学C之初的一个问题关于字符串的请教各位高手·。。 - C语言论坛

第 21 楼

得分:0

以下是引用pcbaichi在2011-3-3 00:09:15的发言：

楼主这样说是有道理，但lz肯定是没有那种深刻体会，否则我也不会来发表意见，孔明大牛说的真的没错

这个看怎么理解了

看的垃圾多了肯定是嫉恶如仇看到不好的就大骂一番

如果是自己亲身写过知道其中的难处我想可能会多一点理解

第 22 楼

得分:13

在Java中，为节省空间计，对于内容相同的字符串常量，在内存中仅开辟一段空间。
孔明先生所说的是能够解释部分编译器下对此问题的处理方式，但又不能完全解决所有编译器对此问题的处理“标准”。然而这是一个事实。
所以，鄙人的看法是，对于这个问题，不同编译器，“标准”不相同；那么追问这些标准，和规避因标准不同而可能会产生的潜在错误，哪个更务实，应该不言而喻。当然，对于楼主追问的精神，我很是佩服。
类似的问题，在C中其实还有，比如说关于++、--，不同编译器的处理方式迥然不同，而编程者对待这样的问题可能更应该的是：小心规避。
这里有个“可移植性”的问题。

当一名对得起学生学费的老师，一直是我的目标！我会更努力的！

第 23 楼

得分:0

我的回复编辑原帖写上面了再次感谢各位大大。。。

第 24 楼

得分:0

与编译器有关，声明的字符串常量与用static声明的局部变量和全局变量是一样的放在相同的内存段。位置是编译时确定的，运行时不变。
在gcc中相同应该是节省内存。孔明大神应该解释的很清楚了。

第 25 楼

得分:0

标准学习完毕。呵呵，标准里关于这方面的描述没我想像的复杂，和我以前学习其它的概念相比容易了不少。
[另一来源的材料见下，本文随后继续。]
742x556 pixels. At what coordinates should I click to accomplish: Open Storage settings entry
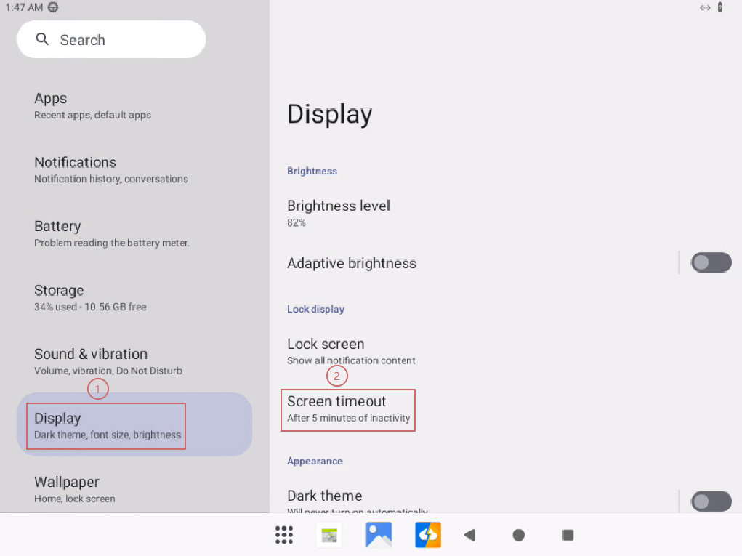click(90, 297)
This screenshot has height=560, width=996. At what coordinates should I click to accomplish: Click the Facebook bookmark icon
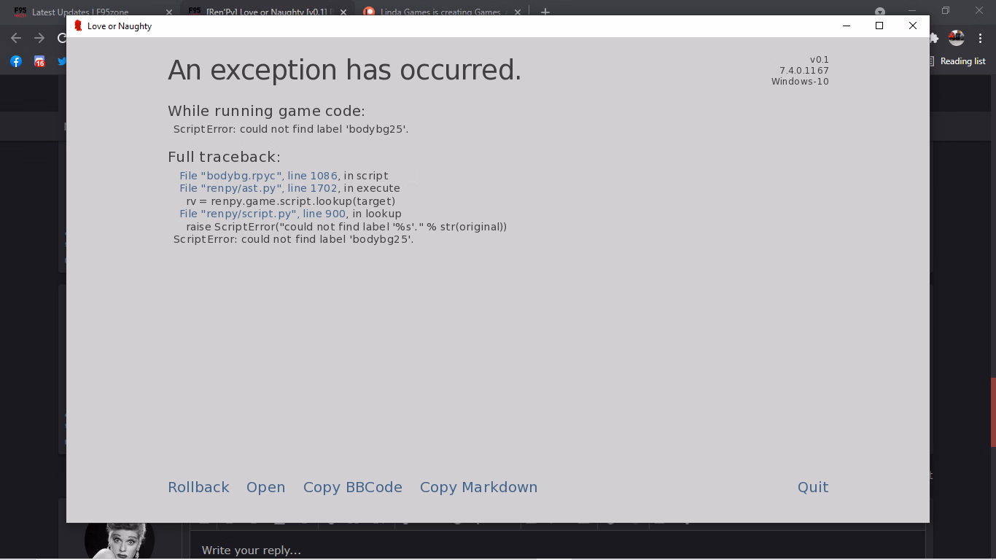tap(16, 62)
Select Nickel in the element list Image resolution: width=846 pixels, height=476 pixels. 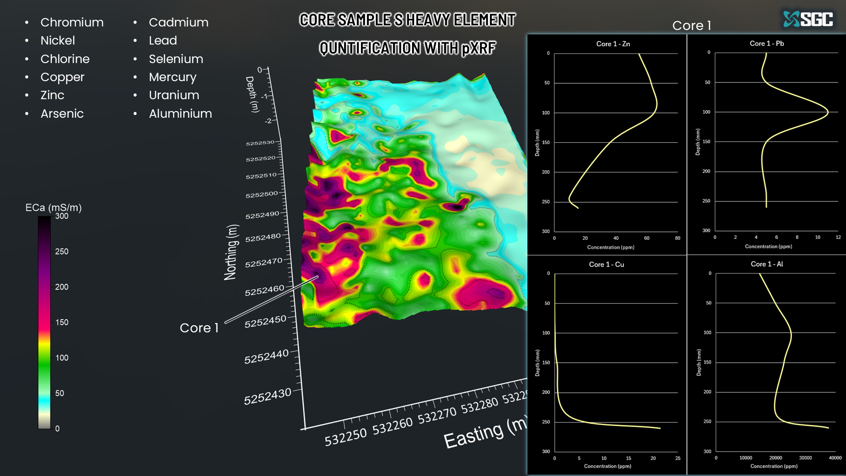tap(58, 41)
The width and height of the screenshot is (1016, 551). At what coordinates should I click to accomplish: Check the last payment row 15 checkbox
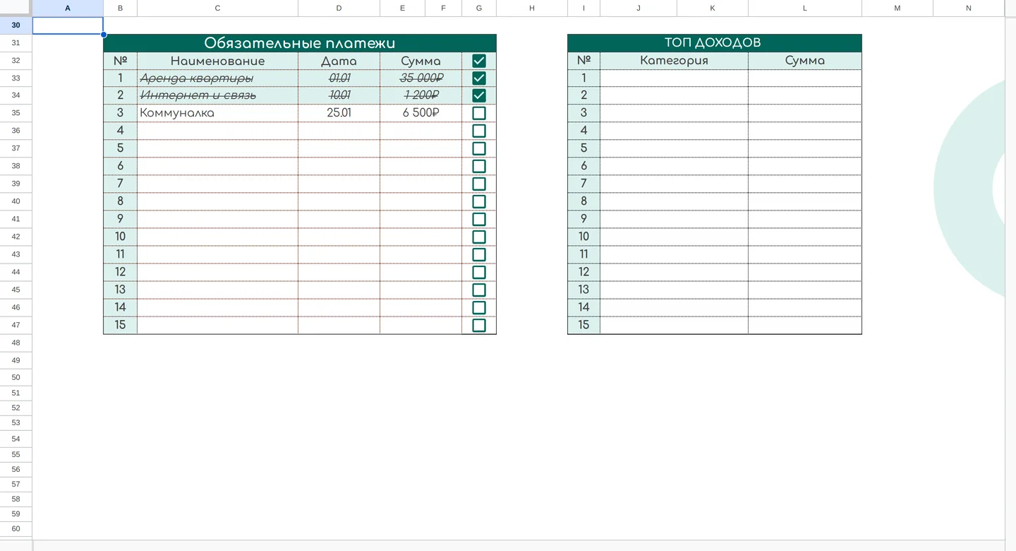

字符串常量的语义是“字符串字面(string literal)"。就是说这是个基本类型了，与整型之类的享有同等的地位。不过看标准里关于这个类型的描述量，并没看出同等。
行为是：静态储存域(static storage duration)；在编译时分配空间，其大小应该正好等于字面值加上一个\0的位置；类型视为字符型数组(注意不是 const char 型的)。虽然不是常字符类型，但对其更改的行为是未定义的。(我觉得在标准里没有特别描述 string literal 语义特征的时候，把它理解成非具名数组应该是最接近的。不然标准里有些规定就要自相矛盾了。)
在预处理阶段，要把毗邻的字面字串连接在一起。所有在预处理阶段应该处理的标记(token)规则，不对其生效。
标准描述了很多关于如何判断一个字面是 char 类型，还是 w_char 类型的规则。和你的问题关系不是很大，我就不介绍了。
可以用于对字符型数组的初始化，享有可选 {} 的权利(就是说可以写 char a[] = "abc", 或 char a[] = { "abc" } )。如果指定数组的大小足以容纳拖尾的 \0，或者未指定大小，则 \0 也被视为初值之一。

6.4.5 中的第6条，提到了楼主敏感的那个问题，它的上下文是第5条(我下面都给出了)。它的内容是“是否将两个字面视为同一是未明确的，除非它们的元素有适宜的值。"(这是我翻译的，没什么权威性，请参见以下原文)。
这个适宜是个很模糊的说法。我的解释是：标准认为可以将两个一样的字符串视为同一个，也可以不。既 TC 的实现方法是可以接受的。
因为在编译器实现的时候必须考虑多字节编码，而不只是 ascii 编。比如很常见到大家在写注释，甚至字面的时候用中文。很多比较函数受本地环境影响，有很大的出入。比如“简历”的英文 resume 和法文 résume 在一定的系统环境变量控制下，会在 strcmp(我是这意思，当然你不能用这个函数比较非 char 类型) 里返回 true。所以标准在这为编译器的实现者提供了人性化，就是吃不准就分开，任何做法都符合标准。

“未明确(unspecified)”是指，标准对该条款项给出了不止一种选择，但不做强迫选哪个的规定。实现必须选择其中一种，并在文档中申明。其它条目中出现的“未定义(undifined)”是指，标准对这种行为不施加任何限制，实现可以任意方式实现(甚至选择不实现)。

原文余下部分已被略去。